Monday morning we held a public meeting attended by about 150 educators, clinicians, parents and activists. Assisted by live translation via headset, the nine visiting scholars briefly presented our work – including some experiential music and movement exercises from Michael Bakan and Dawn Prince. We then took questions from the audience; the wide variety of topics ranged from how to deal with aggressive behavior to how people affected by autism in the US and Brazil can continue to learn from each other. We were joined for lunch by graduate students from Rio de Janeiro and surrounding cities, seeking mentorship and consultation on their ethnographic research projects. After lunch, we spent the last few hours of our time together planning the publication that will arise from the workshop, an edited volume featuring a number of co-authored collaborative pieces, which we aim to publish in both English and Portuguese. (Video)

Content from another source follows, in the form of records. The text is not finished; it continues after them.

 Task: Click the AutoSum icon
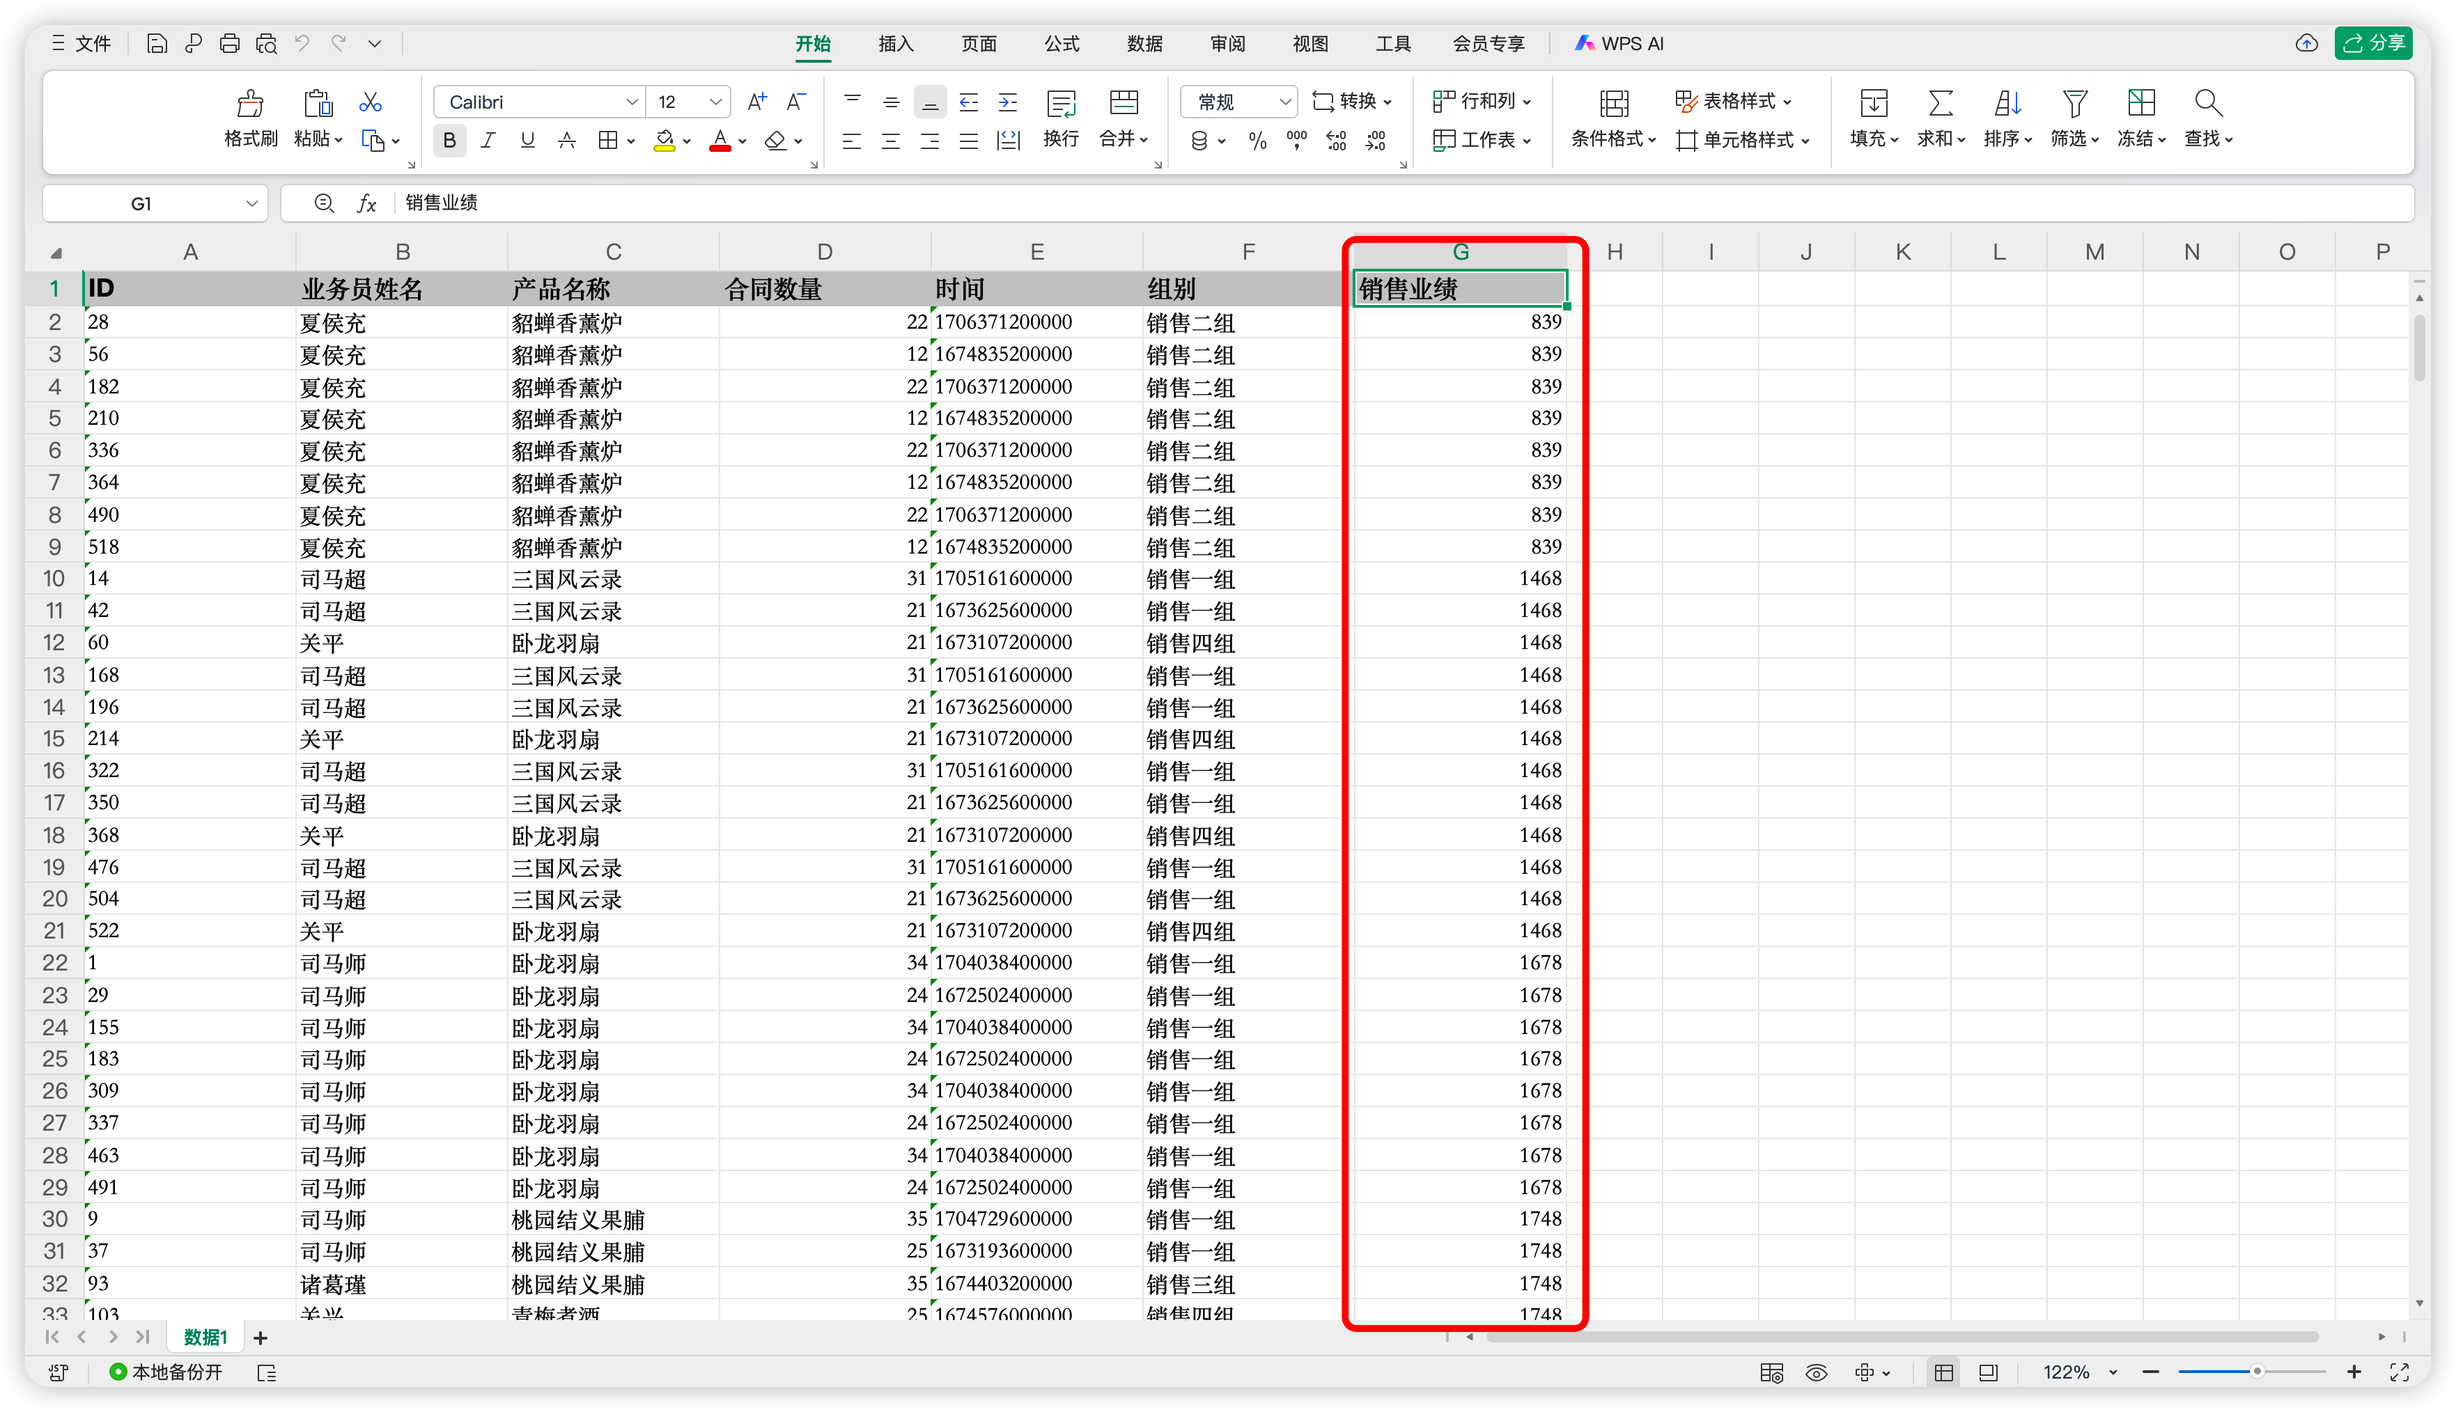[x=1940, y=103]
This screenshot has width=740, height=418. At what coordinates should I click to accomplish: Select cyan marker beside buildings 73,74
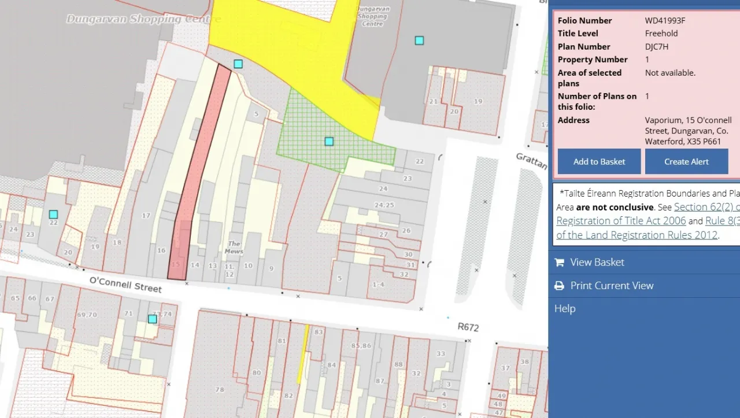click(152, 319)
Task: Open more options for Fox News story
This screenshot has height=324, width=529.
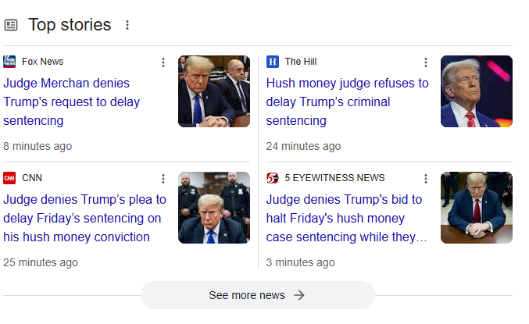Action: click(x=163, y=62)
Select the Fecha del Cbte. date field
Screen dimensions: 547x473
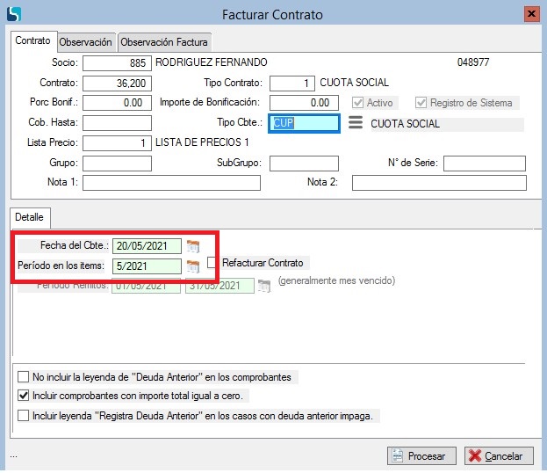(x=148, y=246)
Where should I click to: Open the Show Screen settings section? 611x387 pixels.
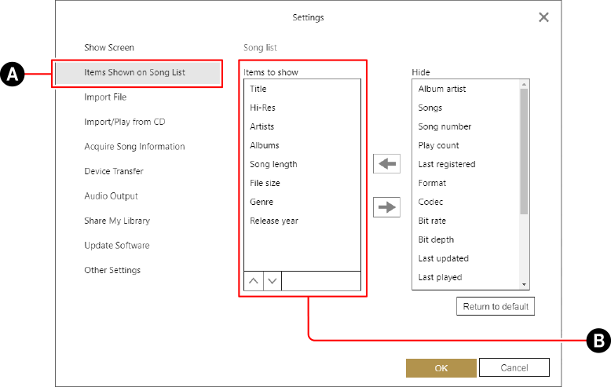point(109,48)
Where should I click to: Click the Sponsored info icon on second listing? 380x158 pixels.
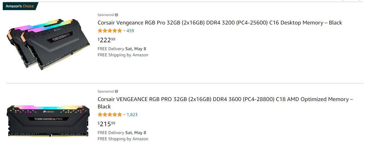pyautogui.click(x=117, y=92)
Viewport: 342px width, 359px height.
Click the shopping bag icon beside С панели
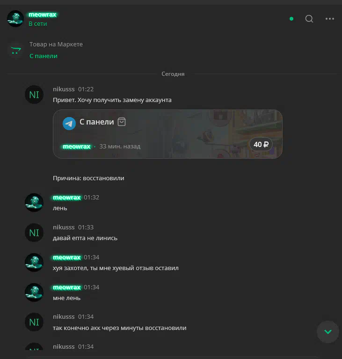point(122,122)
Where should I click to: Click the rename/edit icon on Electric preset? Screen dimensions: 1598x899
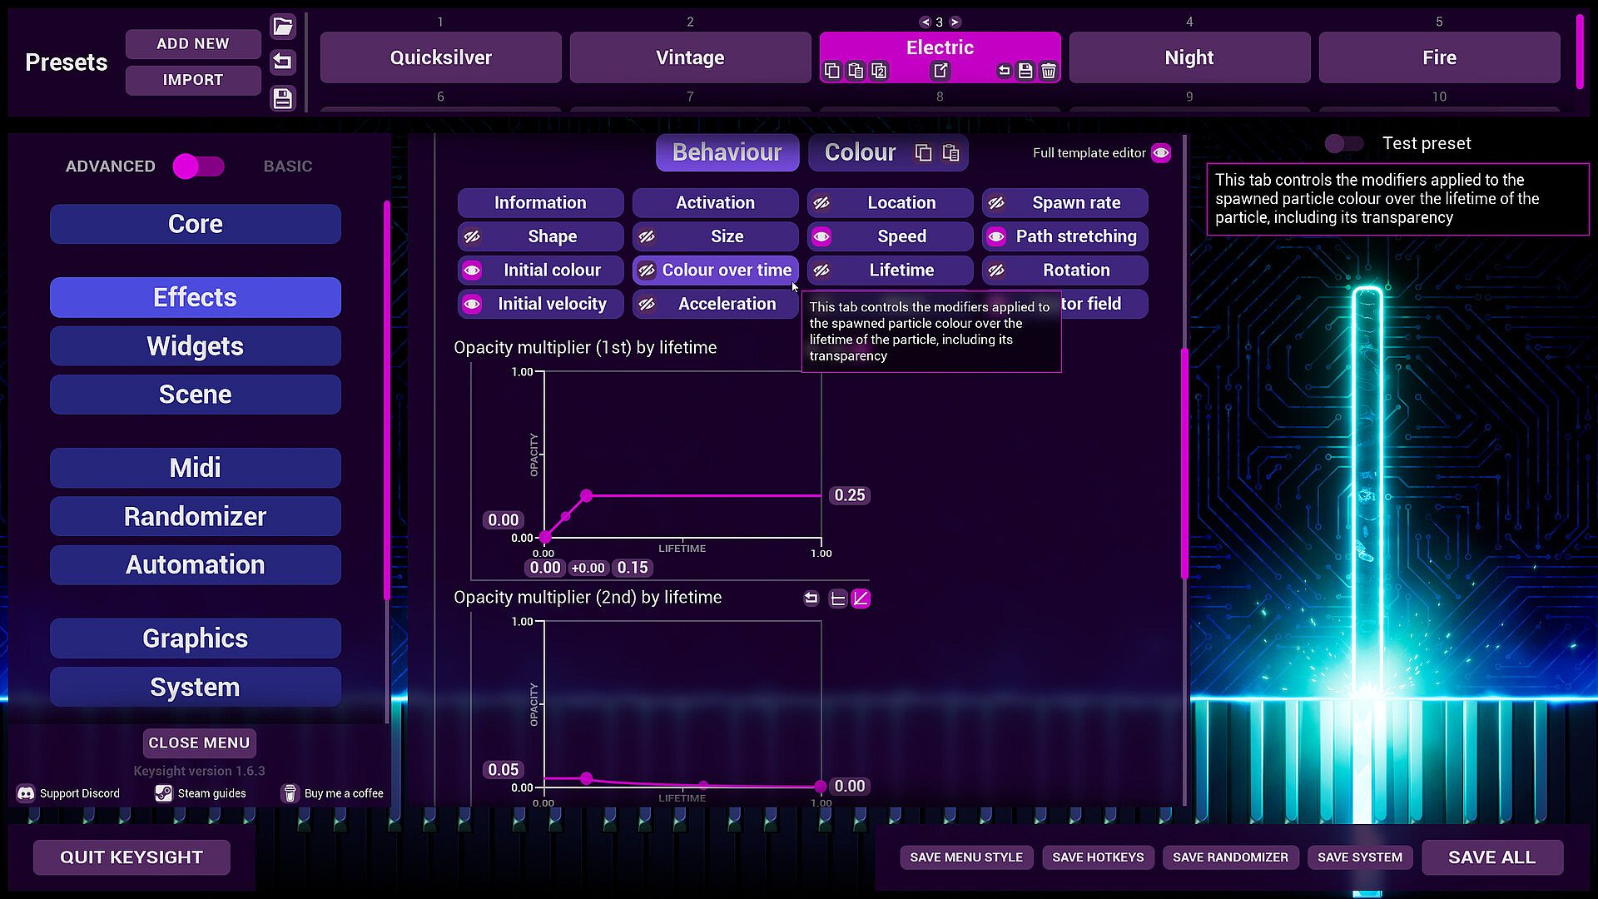[940, 71]
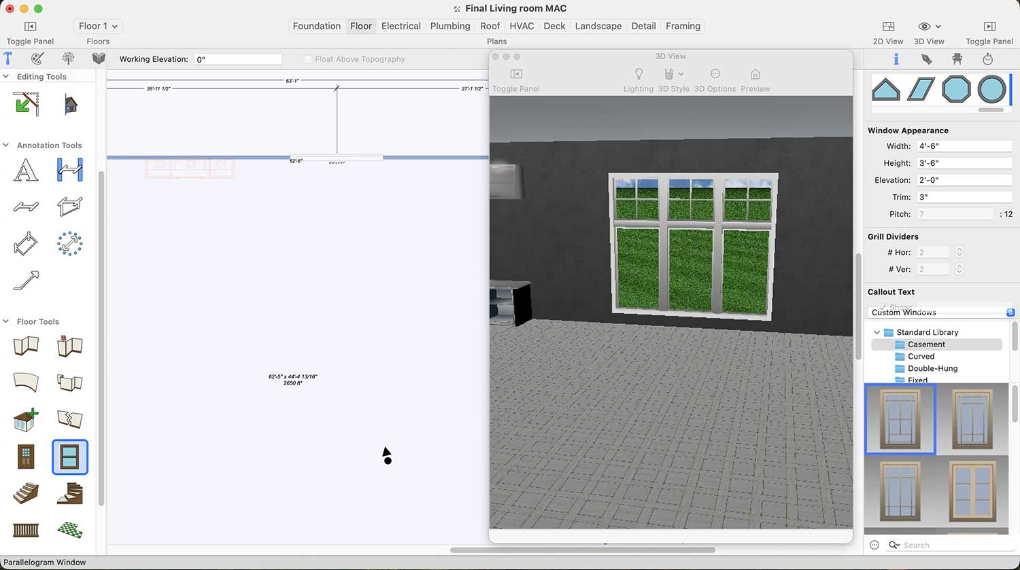Image resolution: width=1020 pixels, height=570 pixels.
Task: Select the Dimension annotation tool
Action: tap(69, 170)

In addition to these scholarly activities, we also had the opportunity to immerse ourselves in the sights and sounds and smells and tastes of Rio – dancing together at sambas, drinking caipirinhas while listening to a live choro band, sitting among giant, tangling tree-roots in the Botanic Gardens, and wandering together with our knowledgeable guides through rain-swept city streets at night. On the last day, a few of us traveled to Nise da Silveira’s Museu de Imagens do Inconsciente (Museum of Images of the Unconscious). A central figure in Brazilian psychiatric reform, da Silveira is known and loved for refusing to administer the crude biological interventions then in vogue for psychiatric illness – primitive electroshock, lobotomy – instead developing an expressive arts program that gave voice to some of the most marginalized people of her society, as well as giving a start to many successful artists. We explored the many floors of the Hotel da Loucura, where psychiatrist Vitor Pordeus carries on da Silveira’s mission of healing through theater and art. As we ascended the painted stairwells, marveling at the images that covered every wall, we were once again reminded of the power of images to express what words cannot capture, and the power of embodied experiences and physical journeys to transform the lived world.
Elizabeth Fein is an Assistant Professor in the Department of Psychology at Duquesne University. Her work is situated at the intersection of culture, cognition and subjectivity, focusing especially on adolescents and adults in the United States with autism spectrum conditions and other neurodevelopmental differences.
Clarice Rios is a postdoctoral research fellow at the Institute for Social Medicine, at the State University of Rio de Janeiro (UERJ). In her work she uses methodological and theoretical approaches from psychological anthropology to address the challenges and questions raised by the field of Collective Health in Brazil.